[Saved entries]
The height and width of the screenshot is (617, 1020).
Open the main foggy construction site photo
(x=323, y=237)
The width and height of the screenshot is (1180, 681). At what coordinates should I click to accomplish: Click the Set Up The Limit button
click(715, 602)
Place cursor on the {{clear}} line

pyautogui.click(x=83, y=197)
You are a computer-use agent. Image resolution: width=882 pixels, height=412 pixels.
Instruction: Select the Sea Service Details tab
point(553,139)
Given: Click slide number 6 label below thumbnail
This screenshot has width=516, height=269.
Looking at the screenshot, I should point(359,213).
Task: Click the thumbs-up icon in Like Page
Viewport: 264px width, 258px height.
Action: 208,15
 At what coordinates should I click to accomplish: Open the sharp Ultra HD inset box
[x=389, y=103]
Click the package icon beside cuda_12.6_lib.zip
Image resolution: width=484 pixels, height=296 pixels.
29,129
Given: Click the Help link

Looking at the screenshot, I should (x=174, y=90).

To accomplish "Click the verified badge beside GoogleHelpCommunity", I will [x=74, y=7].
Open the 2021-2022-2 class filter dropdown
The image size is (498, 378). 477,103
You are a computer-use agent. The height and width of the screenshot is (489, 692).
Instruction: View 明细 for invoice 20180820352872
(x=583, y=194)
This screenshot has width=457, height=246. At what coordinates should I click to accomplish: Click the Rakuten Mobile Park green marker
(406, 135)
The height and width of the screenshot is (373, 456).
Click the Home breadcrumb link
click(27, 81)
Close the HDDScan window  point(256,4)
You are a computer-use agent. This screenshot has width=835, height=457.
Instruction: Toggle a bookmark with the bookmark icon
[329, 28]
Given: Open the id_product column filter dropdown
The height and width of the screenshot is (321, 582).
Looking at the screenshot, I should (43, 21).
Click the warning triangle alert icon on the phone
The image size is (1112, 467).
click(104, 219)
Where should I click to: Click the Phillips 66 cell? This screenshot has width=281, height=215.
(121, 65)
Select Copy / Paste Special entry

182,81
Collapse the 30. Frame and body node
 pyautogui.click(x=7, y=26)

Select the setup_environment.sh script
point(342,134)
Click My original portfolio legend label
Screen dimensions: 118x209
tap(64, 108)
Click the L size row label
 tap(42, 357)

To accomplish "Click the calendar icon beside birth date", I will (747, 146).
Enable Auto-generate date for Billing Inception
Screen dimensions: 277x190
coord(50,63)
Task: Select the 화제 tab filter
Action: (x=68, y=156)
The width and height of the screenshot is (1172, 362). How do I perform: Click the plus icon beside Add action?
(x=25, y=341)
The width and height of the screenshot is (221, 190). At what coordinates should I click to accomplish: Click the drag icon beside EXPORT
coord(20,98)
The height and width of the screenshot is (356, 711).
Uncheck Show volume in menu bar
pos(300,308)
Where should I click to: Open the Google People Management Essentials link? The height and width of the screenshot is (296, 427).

▶ PROBLEM REQUIREMENTS
The answer must consist of every line from the records above that holds "agent".

▶ TASK OUTPUT
You are a computer-use agent. Image resolution: width=882 pixels, height=412 pixels.
You are a computer-use agent. The height and width of the screenshot is (489, 692).
You are a computer-use agent. This screenshot has width=835, height=457.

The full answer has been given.